** BEGIN DOCUMENT TEXT **
[Esip-preserve] Fwd: [CF-metadata] Multiple file datasets (was: Swath observational data)
Christopher Lynnes
Chris.Lynnes at nasa.gov
Fri Nov 20 09:30:00 EST 2009
An interesting discussion of SAFE on the cf-metadata mail list...
Begin forwarded message:
> From: Stephen Emsley <SEmsley at argans.co.uk>
> Date: November 20, 2009 8:12:09 AM EST
> To: John Caron <caron at unidata.ucar.edu>, "cf-metadata at cgd.ucar.edu" <cf-metadata at cgd.ucar.edu
> >
> Subject: Re: [CF-metadata] Multiple file datasets (was: Swath
> observational data)
>
>>> Can anyone summarize what SAFE does?
>
> I will give it a shot as I brought it up in the first place!
>
> The Standard Archive Format for Europe (SAFE) was developed as a
> common format for archiving to ensure long-term preservation of EO
> data holdings, both historical and operational. The SAFE website [www.esa.int/safe
> ] is the official ESA maintained site for the maintenance and
> distribution of the standard format, specification, XML-schemas and
> tools.
>
> SAFE is a specialisation of the XML Formatted Data Unit (XFDU), a
> CCSDS (Consultative Committee for Space Data Systems) recommended
> standard for the packaging of data and metadata to facilitate
> information transfer and archiving. Every SAFE product is an XFDU
> package. SAFE is a specialisation of XFDU, which defines a
> restriction of the generic XFDU package. SAFE inherits its main
> structure from XFDU packaging format and defines high level
> constraints and new rules for Earth Observation ground segment data
> products.
>
> A SAFE product wraps, or references, data and associates that data
> with metadata, both global and local. SAFE product metadata contains
> basic information, such as the acquisition period, platform and
> sensor identification and a processing history to ensure
> traceability. For each included, or external referenced, dataset
> another layer of associated metadata may be attached providing orbit
> and geo-location information, quality information and
> representational information.
>
> Basically a SAFE product is a directory. At the top level is a
> manifest file, written in XML, that provides both a map of the
> contained data sets, defines the relationships between these
> datasets, and contains global metadata (such as platform name,
> acquisition period etc.). There is a set of required metadata
> defined by the SAFE specialisation (e.g. there is an ENVISAT
> specialisation, further restricted to apply to, say, MERIS, and
> still further specialised to, say, Level 1 processed products).
>
> The contained datasets are collections of records. They are of three
> types:
>
> Measurement Data Sets: These are typically binary format files and,
> in our case, will be netCDF-CF files. As an example we will have 46
> measurement data products and each will be stored at a netCDF file
> (data record) along with a data record containing associated quality
> information and another containing status flags.
** END DOCUMENT TEXT **
** BEGIN RECORD LIST **
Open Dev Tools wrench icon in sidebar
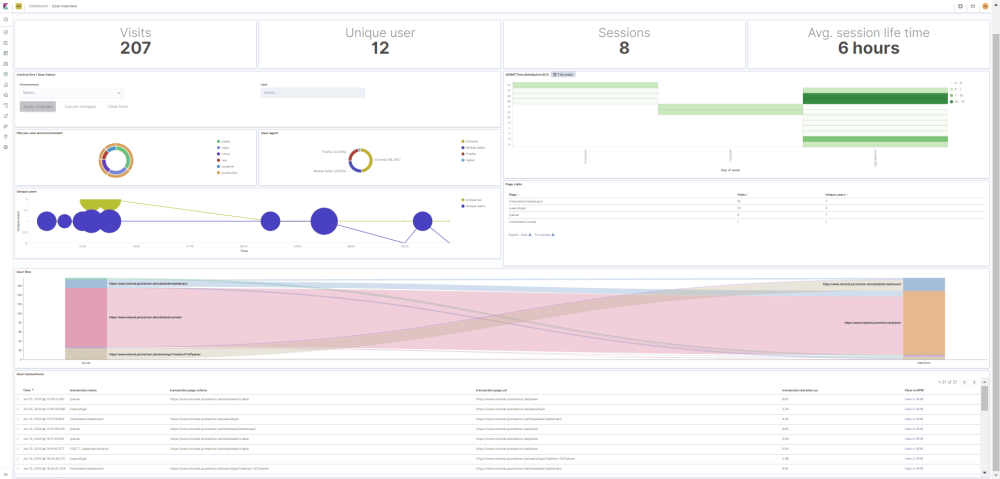Viewport: 1000px width, 479px height. [6, 126]

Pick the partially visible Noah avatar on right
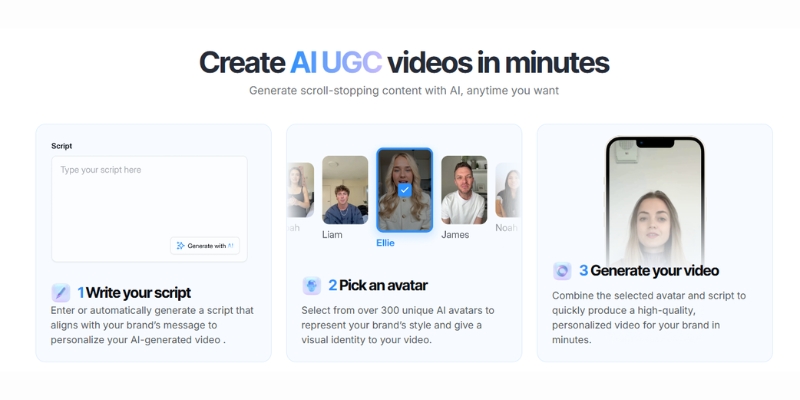click(508, 189)
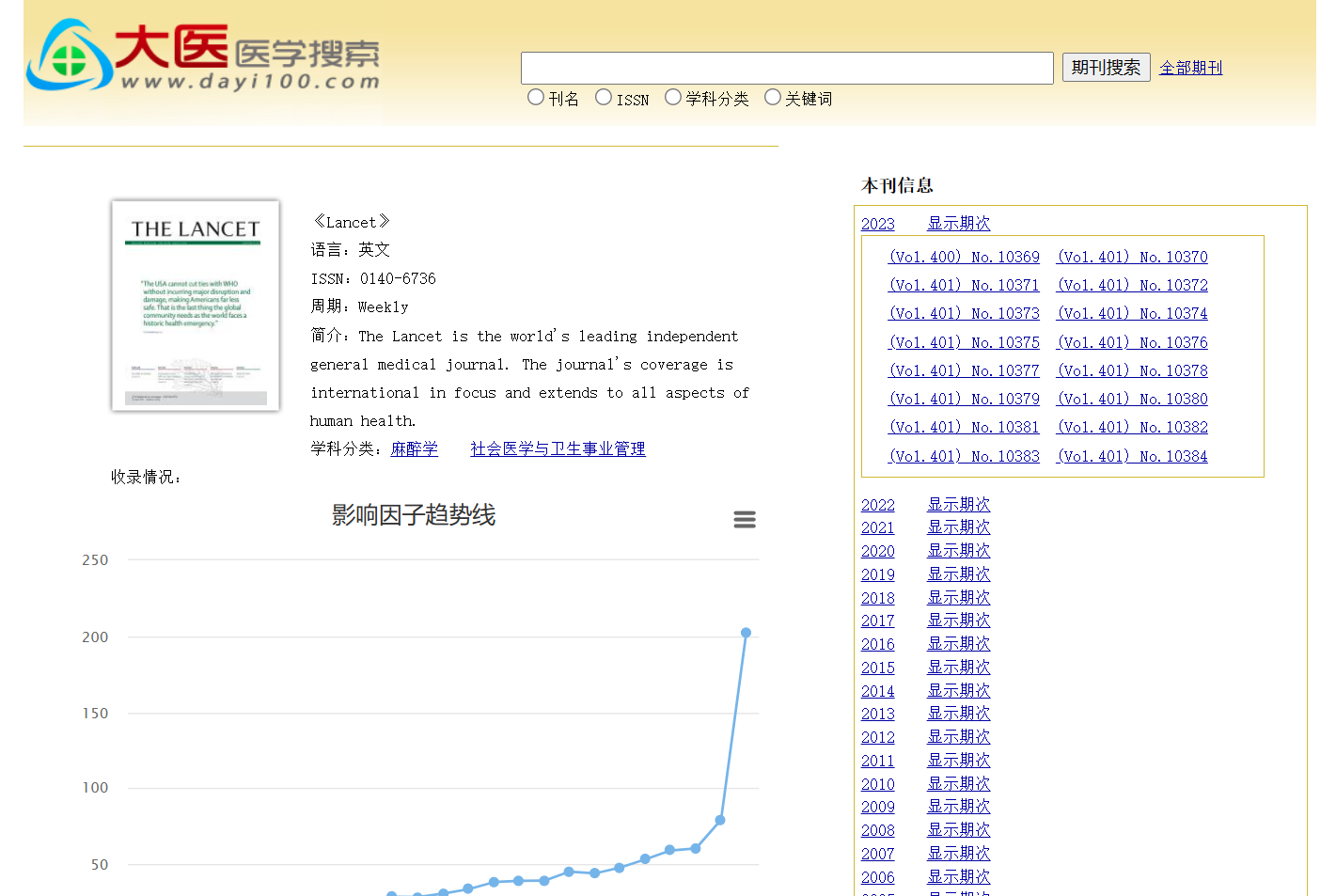Click The Lancet journal cover thumbnail
The image size is (1336, 896).
tap(196, 306)
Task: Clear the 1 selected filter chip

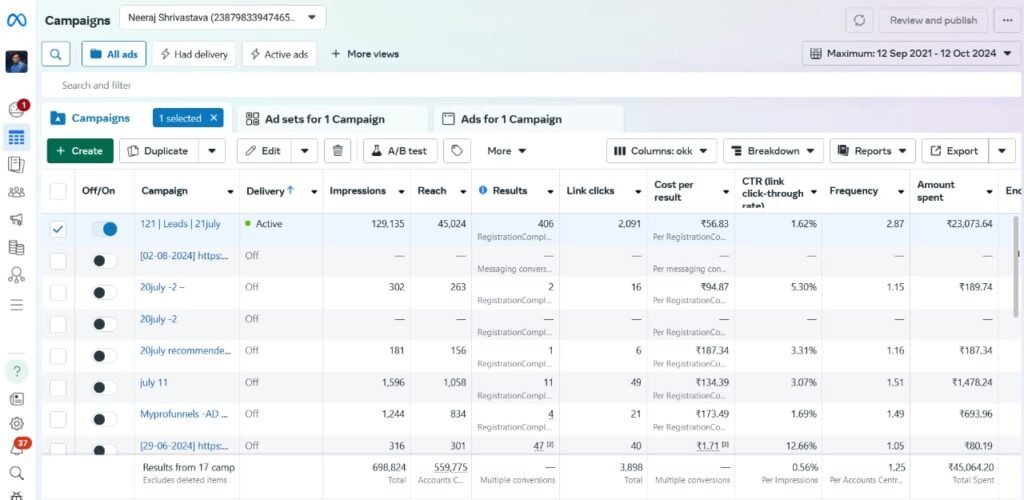Action: tap(213, 118)
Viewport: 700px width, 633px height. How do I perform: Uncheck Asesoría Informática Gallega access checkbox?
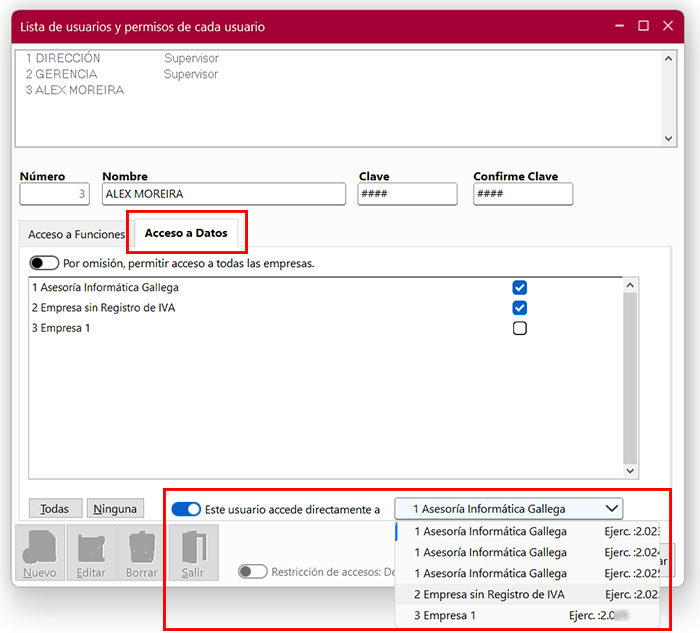(x=519, y=287)
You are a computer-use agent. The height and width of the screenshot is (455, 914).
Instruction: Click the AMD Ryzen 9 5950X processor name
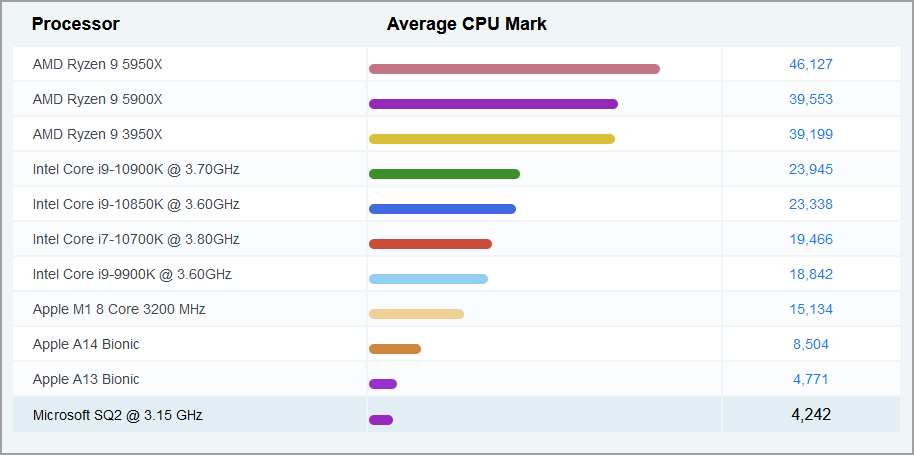click(x=97, y=64)
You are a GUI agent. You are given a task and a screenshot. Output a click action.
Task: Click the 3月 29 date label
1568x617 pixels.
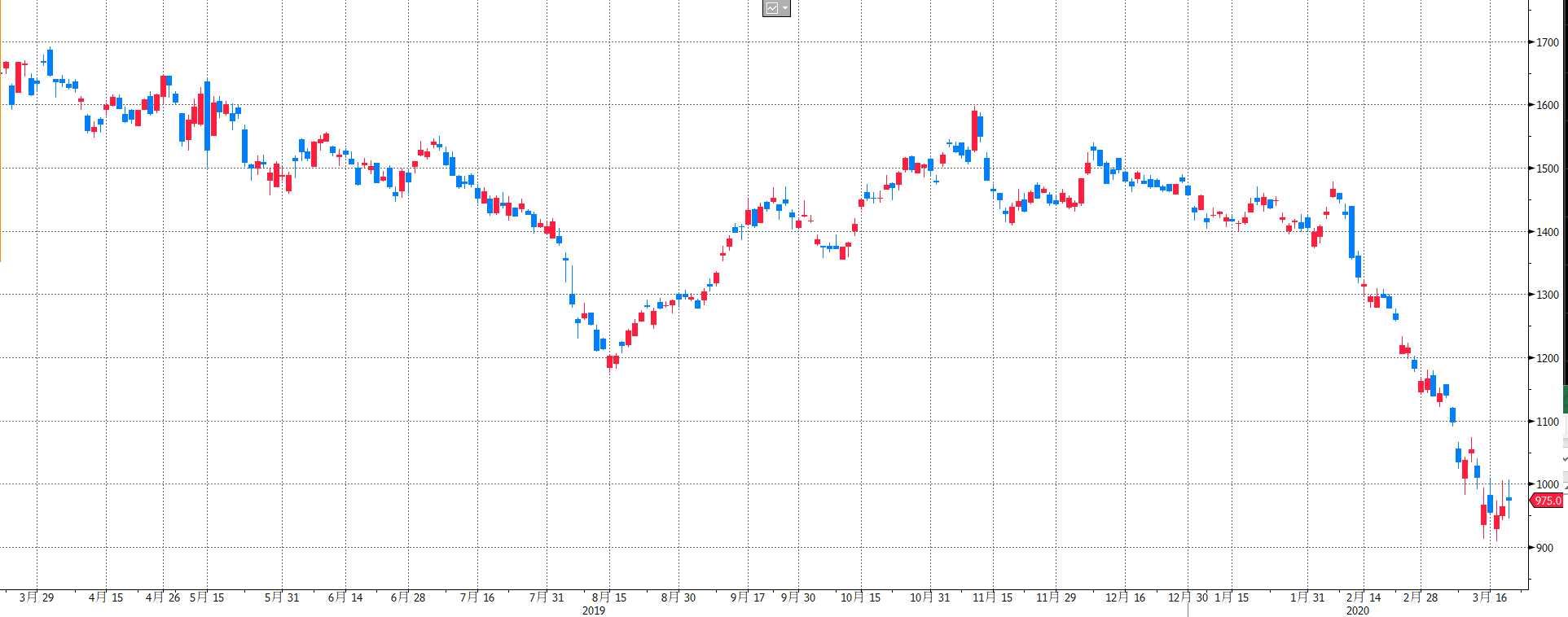[37, 597]
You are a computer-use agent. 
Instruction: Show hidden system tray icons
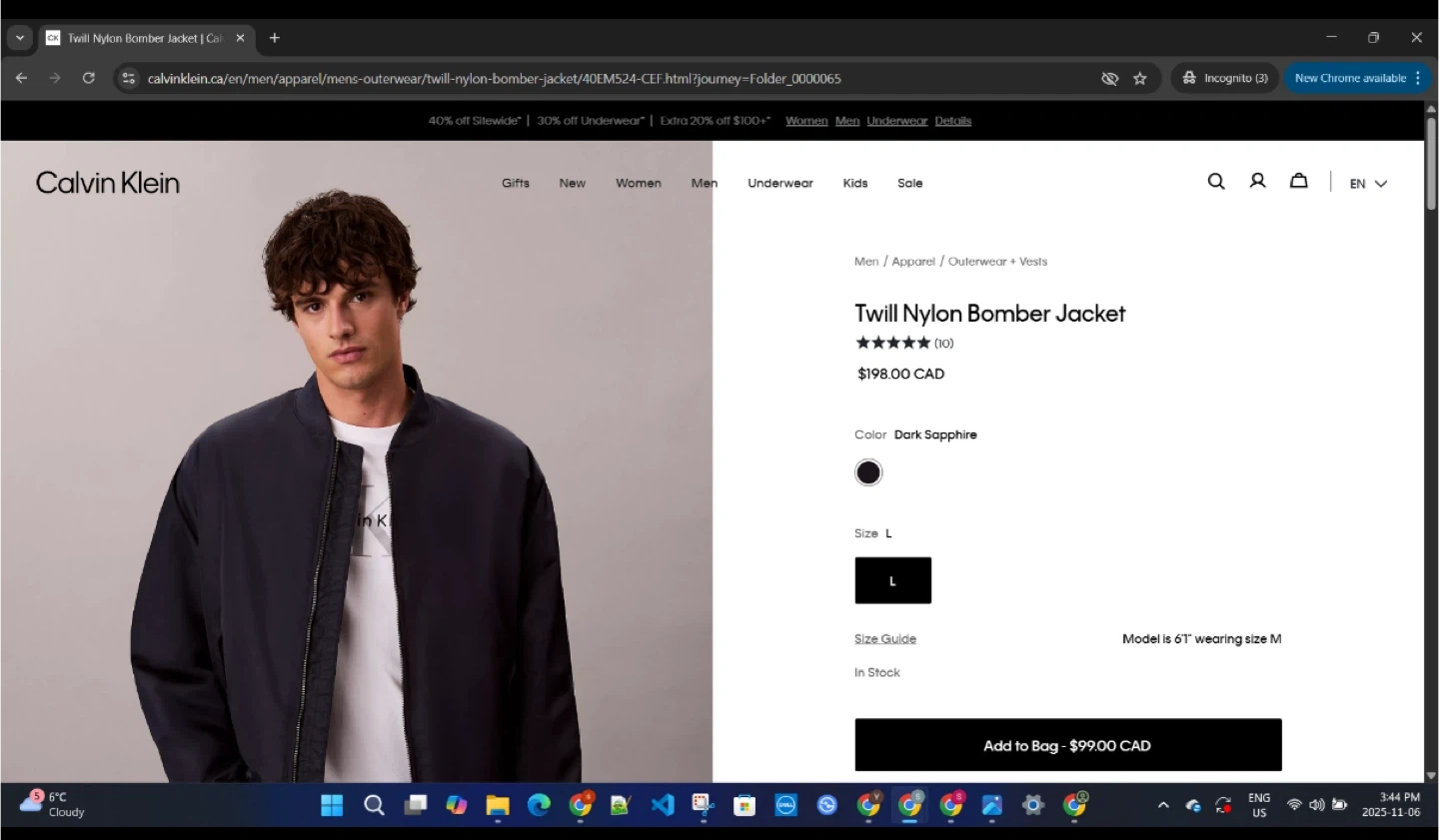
** END RECORD LIST **
# EXERCISE REQUIREMENTS
- a) Answer these from the SAFE message:
(i) What does the name SAFE stand for?
(ii) What sits at the top level of a SAFE product?
(iii) In the writer's case, what kind of files will the Measurement Data Sets be?
- b) Please print the stretch of the SAFE message from "[Esip-preserve] Fwd: [CF-metadata]" through "cf-metadata mail list...", word for word.
The rows of data have no connection to the SAFE message.

# ANSWERS TO THE PROBLEMS
- a)
(i) Standard Archive Format for Europe
(ii) A manifest file written in XML
(iii) netCDF-CF files

- b)
[Esip-preserve] Fwd: [CF-metadata] Multiple file datasets (was: Swath observational data)
Christopher Lynnes
Chris.Lynnes at nasa.gov
Fri Nov 20 09:30:00 EST 2009
An interesting discussion of SAFE on the cf-metadata mail list...